Automation isn’t profitable for the companies building products and services on it. Uber claims it’ll be profitable by the end of 2020, but it’s not there yet. It lost $8.5 billion in 2019. Analysts remain skeptical. Lyft is wildly unprofitable, not even pretending it can make it by the end of this year. Grubhub and DoorDash lose money, especially on the food delivery component of their business. And investors and the tech press are putting the pressure on. WeWork – a coworking startup – might be one of the most unprofitable companies in the world.

Even the far less dicey social media world is less a goldmine than one might think. Twitter is profitable, but barely. It consistently misses its own profit forecasts. And Facebook – once wildly profitable – now suffers from narrowing profit margins.

These companies are household names, They’re darlings of the tech sector and widely emulated throughout the U.S. economy. How many executives say their businesses should be ‘more like Uber’ or ‘scrappy like WeWork or DoorDash’?

Why do CEOs model their businesses after losers?

Automation and Value

Executives love automation. They think it adds value to their businesses. Does it?

No. At least, it doesn’t if by ‘value’ one means a positive benefit – measured in cost – passed along in products and pocketed by the company in the form of profit. Using automation tools in its production process doesn’t raise the price and put more money in a company’s pocket.

But automation does increase profit by other means. It just doesn’t add value. In fact, it destroys value. And that’s the entire point. Automation tools destroy labor value by making work more productive. Companies get more work in the same time period or they fire some of their staff. In other cases, companies maintain staffing level but pay workers less money. How do they get away with it? More productive work requires less skill or expertise and thereby it holds less socially accepted value.

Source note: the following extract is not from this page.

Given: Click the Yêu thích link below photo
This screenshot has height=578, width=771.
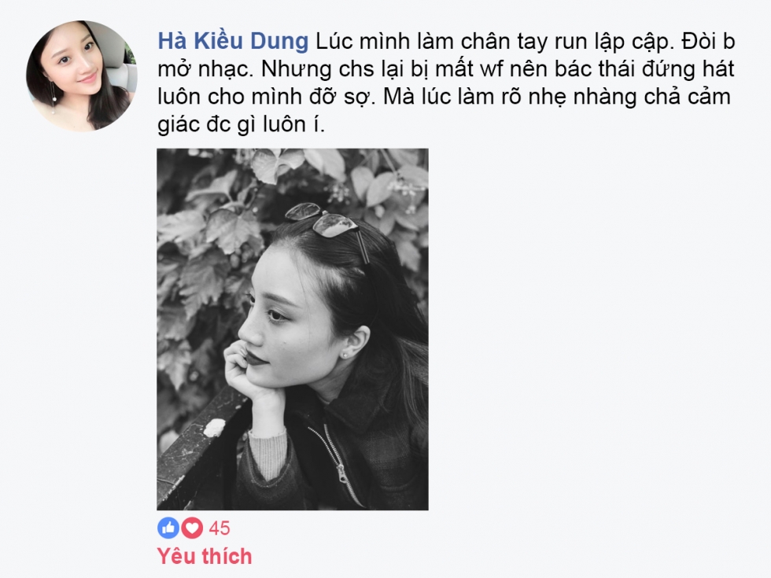Looking at the screenshot, I should tap(205, 557).
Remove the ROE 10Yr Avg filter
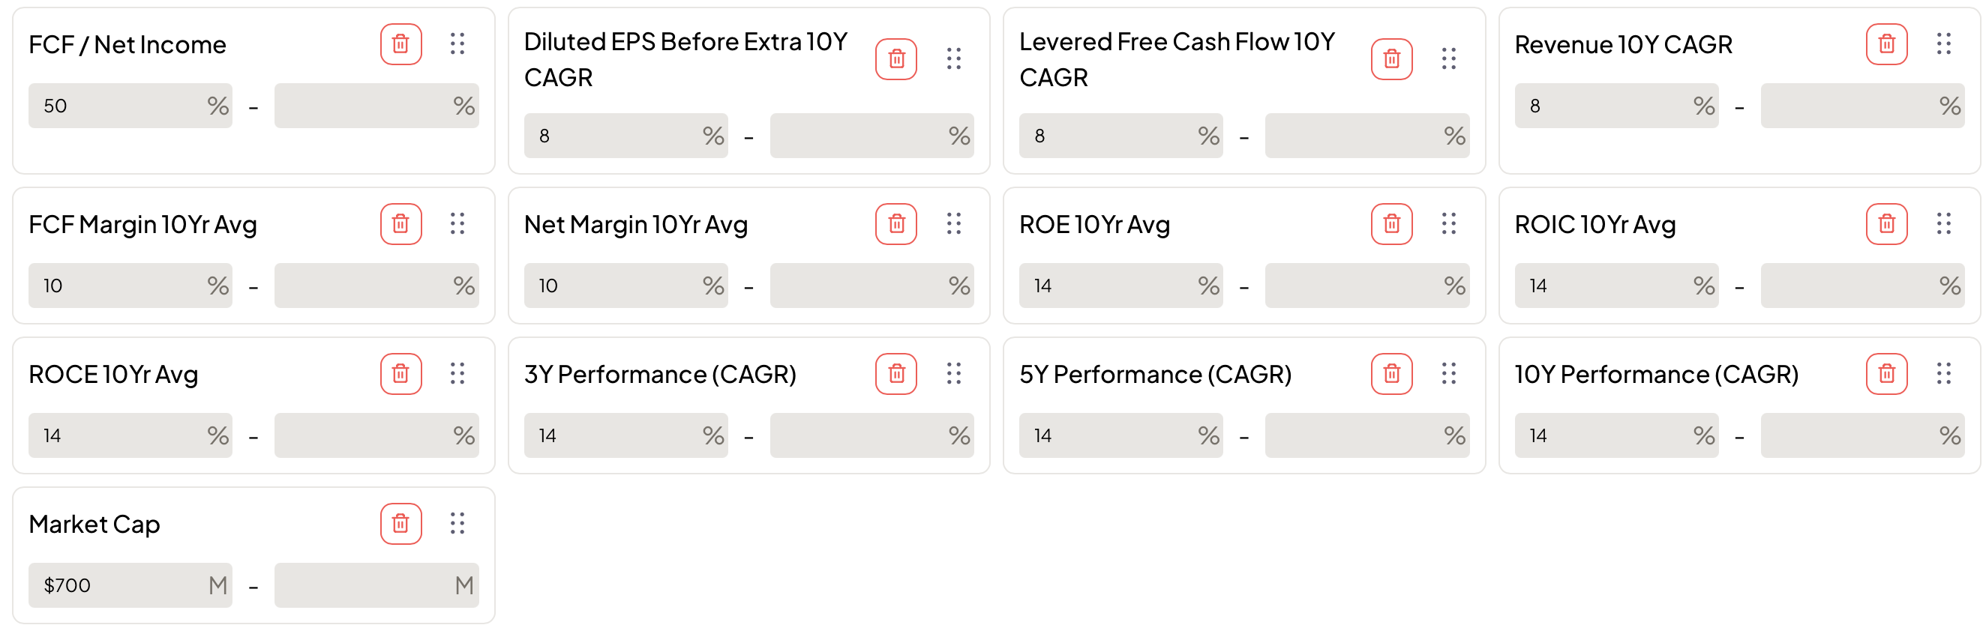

Those benefits flow to the companies using automation products, not to the ones making them. What kind of companies are those? For one, manufacturing companies automating production processes. Two, trucking companies incorporating automation into driving and delivery services. Three, universities and educational companies automating their content and delivery services. And so on.

The Ideology of Automation

Most people took Economics 101. Or they didn’t. Whichever. Either way, they know businesses like profit and value. So, if automation doesn’t deliver value – and the companies delivering automation don’t turn a profit – why are those companies still around? Why does Silicon Valley in particular – and American culture more broadly – love these companies?

They’re useful to the ideology and material interests of Silicon Valley and upper middle income people in the U.S. For one, companies like Uber, Lyft, et al. rake in tons of money from venture capitalists and other investors. Why? Their products and automation solutions destroy – or have the potential to destroy – hundreds of thousands of middle income jobs among taxi drivers, truck drives, et al. These are jobs Silicon Valley and the business press think are ‘low skill’ and therefore undeserving of good pay.

We’ll see continuing attempts at eroding jobs in other middle income industries via automation – industries like health care and teaching. Health care already makes heavy use of Lean production to eliminate jobs, but that route is nearing its limit. Agile does roughly the same thing, but that’ll also quickly reach its limits.

Second, their products and services are in high demand. Even when these companies don’t turn a profit, they earn a lot of revenue. Praise from business leaders and the business press recognizes the continuing usefulness of these services to capital.

It’s not that venture capitalists are altruists or mere servants of their own anti-worker ideology. They’re in the game to make money, and they’d love for every hokey tech startup to earn millions of dollars. But the game itself is built around anti-worker goals. And it’s against these goals people measure any tech or automation product.

All About Class War

Automation, then, is a tool of class war. And Silicon Valley is an innovation lab in the art of the class war. Which one? The one the bourgeoisie fights against the proletariat and various downtrodden groups.

And while individual actors might not fight the war intentionally, the social groups they comprise fight it at the social level. Like it or not, they’re pieces on the board. The base and superstructure thesis might not hold in its most rigid, teleological versions. But it holds at least this far.